The sound of his father's voice dropped slightly, but Otto could still decipher the sharp whispering from across the room.

‘This mission will last no more than a few weeks, as I've explained. My expertise will be invaluable. Indeed, it has been specifically requested by those concerned. Already we owe these people our lives. I cannot ignore such a request for assistance.'

A few days later, after the family had taken their usual turn in the courtyard, and finished their supper of bread and powdered milk, Otto's father asked to speak to the three sisters while Otto read on his mattress. They talked softly around the table, glancing over at him occasionally as they did so. Otto looked up, curiously, when one of his sisters appeared to gasp, but the voices dropped back down immediately and the conversation continued. A few minutes later, Otto was also called to the table and told that his father would be going away for a short while.

‘Is this the mission?' Otto asked, surprising everyone with his words.

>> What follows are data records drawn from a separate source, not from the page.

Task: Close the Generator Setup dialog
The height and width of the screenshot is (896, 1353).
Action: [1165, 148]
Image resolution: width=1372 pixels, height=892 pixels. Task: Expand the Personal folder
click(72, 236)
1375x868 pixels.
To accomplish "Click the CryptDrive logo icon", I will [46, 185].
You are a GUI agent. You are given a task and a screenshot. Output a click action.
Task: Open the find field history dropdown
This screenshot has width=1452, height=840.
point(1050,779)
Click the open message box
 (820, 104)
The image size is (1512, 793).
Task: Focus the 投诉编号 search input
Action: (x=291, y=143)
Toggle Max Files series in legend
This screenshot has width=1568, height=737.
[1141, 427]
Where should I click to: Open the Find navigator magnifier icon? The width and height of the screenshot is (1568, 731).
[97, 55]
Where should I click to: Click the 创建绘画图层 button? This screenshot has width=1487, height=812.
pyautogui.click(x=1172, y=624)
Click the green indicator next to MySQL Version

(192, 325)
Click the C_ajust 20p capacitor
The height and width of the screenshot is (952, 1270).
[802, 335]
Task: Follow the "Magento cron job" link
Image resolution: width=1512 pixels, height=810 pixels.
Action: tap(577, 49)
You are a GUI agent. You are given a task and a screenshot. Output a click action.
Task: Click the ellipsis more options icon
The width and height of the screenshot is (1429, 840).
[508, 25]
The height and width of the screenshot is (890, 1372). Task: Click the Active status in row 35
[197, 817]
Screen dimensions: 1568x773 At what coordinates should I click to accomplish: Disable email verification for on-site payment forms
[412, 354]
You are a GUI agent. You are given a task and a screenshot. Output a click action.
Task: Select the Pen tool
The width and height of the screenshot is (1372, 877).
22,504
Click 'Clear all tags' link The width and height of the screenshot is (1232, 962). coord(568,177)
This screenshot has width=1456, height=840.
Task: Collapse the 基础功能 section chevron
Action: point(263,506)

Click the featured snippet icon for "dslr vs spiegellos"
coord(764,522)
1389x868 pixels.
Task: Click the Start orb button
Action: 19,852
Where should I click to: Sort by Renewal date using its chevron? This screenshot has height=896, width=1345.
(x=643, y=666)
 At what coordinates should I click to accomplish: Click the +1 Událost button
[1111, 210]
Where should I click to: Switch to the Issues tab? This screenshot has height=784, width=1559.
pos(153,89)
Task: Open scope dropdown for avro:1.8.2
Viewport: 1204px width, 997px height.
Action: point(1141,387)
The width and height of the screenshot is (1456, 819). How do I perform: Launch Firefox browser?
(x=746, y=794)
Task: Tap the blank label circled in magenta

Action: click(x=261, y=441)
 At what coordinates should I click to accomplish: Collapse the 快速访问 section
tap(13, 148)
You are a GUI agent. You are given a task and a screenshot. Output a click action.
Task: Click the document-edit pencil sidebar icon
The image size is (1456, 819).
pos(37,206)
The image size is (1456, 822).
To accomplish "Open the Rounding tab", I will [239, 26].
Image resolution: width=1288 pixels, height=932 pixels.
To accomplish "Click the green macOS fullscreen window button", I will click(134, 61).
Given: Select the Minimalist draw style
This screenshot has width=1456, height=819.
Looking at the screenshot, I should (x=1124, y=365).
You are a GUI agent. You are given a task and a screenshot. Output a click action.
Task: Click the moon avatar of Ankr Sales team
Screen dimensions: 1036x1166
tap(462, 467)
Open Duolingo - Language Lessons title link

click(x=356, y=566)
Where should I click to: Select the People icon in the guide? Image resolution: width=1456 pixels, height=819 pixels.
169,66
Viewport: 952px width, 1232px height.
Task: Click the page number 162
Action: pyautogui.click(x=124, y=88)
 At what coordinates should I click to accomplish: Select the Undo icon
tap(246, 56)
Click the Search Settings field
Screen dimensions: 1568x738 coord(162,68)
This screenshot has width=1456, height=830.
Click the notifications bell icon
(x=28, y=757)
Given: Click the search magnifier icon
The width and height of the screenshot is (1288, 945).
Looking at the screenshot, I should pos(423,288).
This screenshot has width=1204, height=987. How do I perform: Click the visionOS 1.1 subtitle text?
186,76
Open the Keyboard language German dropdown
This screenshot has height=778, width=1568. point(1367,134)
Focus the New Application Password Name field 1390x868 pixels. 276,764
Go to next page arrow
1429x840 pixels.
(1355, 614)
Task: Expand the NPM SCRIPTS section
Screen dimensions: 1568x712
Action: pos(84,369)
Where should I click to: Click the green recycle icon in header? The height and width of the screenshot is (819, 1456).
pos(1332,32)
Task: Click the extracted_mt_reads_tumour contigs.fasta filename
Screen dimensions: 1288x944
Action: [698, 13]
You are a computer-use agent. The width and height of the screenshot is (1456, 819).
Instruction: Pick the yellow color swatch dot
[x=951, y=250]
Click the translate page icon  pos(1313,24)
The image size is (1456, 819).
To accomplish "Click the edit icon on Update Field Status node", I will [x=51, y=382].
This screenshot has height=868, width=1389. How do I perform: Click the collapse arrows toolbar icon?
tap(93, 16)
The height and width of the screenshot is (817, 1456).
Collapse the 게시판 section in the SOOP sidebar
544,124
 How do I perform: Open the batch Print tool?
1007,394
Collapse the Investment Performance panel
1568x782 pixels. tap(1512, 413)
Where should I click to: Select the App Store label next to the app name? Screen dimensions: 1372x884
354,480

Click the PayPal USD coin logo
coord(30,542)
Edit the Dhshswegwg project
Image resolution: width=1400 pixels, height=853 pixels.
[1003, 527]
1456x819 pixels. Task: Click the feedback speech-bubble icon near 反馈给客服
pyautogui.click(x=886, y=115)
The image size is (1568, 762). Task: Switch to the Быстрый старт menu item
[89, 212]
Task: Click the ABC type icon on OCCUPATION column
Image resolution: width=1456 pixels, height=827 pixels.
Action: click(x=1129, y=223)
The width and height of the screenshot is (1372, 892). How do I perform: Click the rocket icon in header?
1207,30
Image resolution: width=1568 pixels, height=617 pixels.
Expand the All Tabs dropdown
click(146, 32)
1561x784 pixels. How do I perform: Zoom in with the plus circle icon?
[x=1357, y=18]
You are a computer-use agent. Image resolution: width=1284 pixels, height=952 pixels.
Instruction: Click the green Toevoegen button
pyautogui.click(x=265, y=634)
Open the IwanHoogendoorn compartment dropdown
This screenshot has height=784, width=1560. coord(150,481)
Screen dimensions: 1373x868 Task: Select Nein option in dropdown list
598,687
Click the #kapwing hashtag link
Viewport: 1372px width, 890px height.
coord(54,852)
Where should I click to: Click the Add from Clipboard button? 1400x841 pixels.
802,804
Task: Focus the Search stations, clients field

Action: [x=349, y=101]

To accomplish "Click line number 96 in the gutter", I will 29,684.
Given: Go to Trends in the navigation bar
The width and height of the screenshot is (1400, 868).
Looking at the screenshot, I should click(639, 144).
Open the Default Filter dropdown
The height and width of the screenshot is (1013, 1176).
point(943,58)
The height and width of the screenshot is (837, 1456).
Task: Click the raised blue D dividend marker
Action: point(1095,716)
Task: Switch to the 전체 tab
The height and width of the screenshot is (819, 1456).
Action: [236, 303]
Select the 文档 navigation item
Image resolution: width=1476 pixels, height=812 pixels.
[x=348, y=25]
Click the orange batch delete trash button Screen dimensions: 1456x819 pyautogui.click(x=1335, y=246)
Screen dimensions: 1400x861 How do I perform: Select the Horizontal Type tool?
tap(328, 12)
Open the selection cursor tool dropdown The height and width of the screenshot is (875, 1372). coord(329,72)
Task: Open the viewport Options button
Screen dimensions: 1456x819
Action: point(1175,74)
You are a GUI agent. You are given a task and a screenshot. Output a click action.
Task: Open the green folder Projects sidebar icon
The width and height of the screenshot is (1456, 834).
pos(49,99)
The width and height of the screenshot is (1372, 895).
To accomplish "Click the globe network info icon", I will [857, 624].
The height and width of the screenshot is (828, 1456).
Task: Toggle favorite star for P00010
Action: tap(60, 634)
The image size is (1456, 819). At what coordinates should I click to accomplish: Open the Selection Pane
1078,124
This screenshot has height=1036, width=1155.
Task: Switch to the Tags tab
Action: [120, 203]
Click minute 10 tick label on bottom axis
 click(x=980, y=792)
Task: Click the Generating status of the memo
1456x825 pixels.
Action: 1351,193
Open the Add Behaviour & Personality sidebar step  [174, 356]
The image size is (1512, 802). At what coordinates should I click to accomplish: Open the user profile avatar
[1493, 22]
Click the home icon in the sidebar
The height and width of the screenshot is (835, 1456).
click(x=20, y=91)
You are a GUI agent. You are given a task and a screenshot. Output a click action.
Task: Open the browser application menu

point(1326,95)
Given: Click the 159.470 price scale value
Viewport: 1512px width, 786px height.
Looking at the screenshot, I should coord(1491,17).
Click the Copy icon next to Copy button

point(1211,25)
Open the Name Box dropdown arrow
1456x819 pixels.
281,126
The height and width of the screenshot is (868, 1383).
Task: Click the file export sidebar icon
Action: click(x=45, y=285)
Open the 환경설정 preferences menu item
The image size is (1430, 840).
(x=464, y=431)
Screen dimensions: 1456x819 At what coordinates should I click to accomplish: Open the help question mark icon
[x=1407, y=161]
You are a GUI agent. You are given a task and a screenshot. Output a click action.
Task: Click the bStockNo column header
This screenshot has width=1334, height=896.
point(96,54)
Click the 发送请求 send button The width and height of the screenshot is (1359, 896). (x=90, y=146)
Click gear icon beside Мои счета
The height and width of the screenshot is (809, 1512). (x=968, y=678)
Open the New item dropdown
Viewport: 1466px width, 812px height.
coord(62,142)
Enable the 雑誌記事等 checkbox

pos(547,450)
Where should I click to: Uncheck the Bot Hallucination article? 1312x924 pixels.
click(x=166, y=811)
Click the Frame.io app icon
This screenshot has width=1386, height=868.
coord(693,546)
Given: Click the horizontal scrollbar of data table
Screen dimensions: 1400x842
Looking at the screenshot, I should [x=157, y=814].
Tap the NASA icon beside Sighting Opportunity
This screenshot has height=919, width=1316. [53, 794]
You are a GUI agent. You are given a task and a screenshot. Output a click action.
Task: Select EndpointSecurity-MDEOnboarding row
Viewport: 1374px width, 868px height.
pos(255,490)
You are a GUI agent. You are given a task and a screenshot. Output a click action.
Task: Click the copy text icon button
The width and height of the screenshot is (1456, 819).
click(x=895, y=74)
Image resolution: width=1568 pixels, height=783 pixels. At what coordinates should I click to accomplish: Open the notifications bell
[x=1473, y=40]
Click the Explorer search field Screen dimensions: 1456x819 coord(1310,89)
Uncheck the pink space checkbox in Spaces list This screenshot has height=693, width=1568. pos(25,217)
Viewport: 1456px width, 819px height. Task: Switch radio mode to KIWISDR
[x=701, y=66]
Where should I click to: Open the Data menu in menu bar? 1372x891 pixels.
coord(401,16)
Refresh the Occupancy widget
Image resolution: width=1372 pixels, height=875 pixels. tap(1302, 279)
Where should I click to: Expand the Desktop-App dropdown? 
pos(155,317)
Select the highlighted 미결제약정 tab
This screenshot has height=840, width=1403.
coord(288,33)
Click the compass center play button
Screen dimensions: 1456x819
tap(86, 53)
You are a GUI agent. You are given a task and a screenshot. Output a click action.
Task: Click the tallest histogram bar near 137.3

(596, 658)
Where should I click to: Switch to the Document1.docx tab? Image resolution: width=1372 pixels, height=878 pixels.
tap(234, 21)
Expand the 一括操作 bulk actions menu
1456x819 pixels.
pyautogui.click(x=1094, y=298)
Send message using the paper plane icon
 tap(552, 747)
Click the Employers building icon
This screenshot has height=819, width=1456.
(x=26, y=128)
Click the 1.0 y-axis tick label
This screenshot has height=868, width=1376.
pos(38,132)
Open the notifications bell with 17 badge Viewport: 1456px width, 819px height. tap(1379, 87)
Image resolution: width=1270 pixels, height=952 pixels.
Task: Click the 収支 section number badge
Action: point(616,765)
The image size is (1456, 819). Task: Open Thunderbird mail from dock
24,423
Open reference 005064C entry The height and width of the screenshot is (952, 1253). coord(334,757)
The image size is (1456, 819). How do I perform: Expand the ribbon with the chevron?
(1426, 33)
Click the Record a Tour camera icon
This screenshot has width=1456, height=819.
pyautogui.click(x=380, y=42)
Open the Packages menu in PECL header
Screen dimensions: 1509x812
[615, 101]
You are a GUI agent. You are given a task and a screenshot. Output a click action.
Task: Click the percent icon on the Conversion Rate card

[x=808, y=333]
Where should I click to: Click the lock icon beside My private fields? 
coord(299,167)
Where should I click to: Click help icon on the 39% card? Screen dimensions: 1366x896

When they said nothing, he continued, ‘I heard you talking last night while I was in bed. You said something about a mission.'

His father had recovered himself.

‘That's right,' he said. ‘It
is
a mission. And do you know what it is for?'

Otto shook his head.

‘I'm going to find us some books.'

Otto said nothing.

‘I think we need some more books for this apartment, don't you?'

He always called the cellar ‘the apartment' in front of the children.

‘Why, you've quite worn out the ones we have here, Otto, with all that reading you do. I'm going to go in search of some more.'

His father had tried to adopt a playful tone, which was among the least familiar in his repertoire. Otto did not really believe him, and realised that something was seriously amiss, but he also sensed that everyone in his family wanted him to believe his father's story. So he convinced himself, for their sakes, that he did.

That evening, Otto's father packed a holdall with some belongings, put on his overcoat and a warm leather cap, and went round to kiss each of the children in turn. Later on, when they were fast asleep, they were woken by the thumping of the hobnailed boot on the hatch above, in the same familiar pattern that always called them out to their early evening exercise. Otto, bleary and confused, looked across and saw the dark shape of his father, threading his way upwards through the hatch.

For many weeks they heard nothing. Otto could sense his mother's anguish, her body language and voice taking on an air of desperation. At night he sometimes heard her whimpering, a sound that would never quite leave him throughout his life. As the only male in the household, he tried his best to assume extra responsibilities. He insisted on climbing up first through the hatch during their daily trips outside. He also started lifting the bucket from its position in the recess to the door to the adjacent apartment, leaving it there for collection every day. Otto sensed that it was his role to be positive; to play the carefree child, in order to lessen his mother's burden. So he took on this happy-go-lucky role, almost convincing himself that it was real; while sensing, deep down, that some calamity was about to befall them.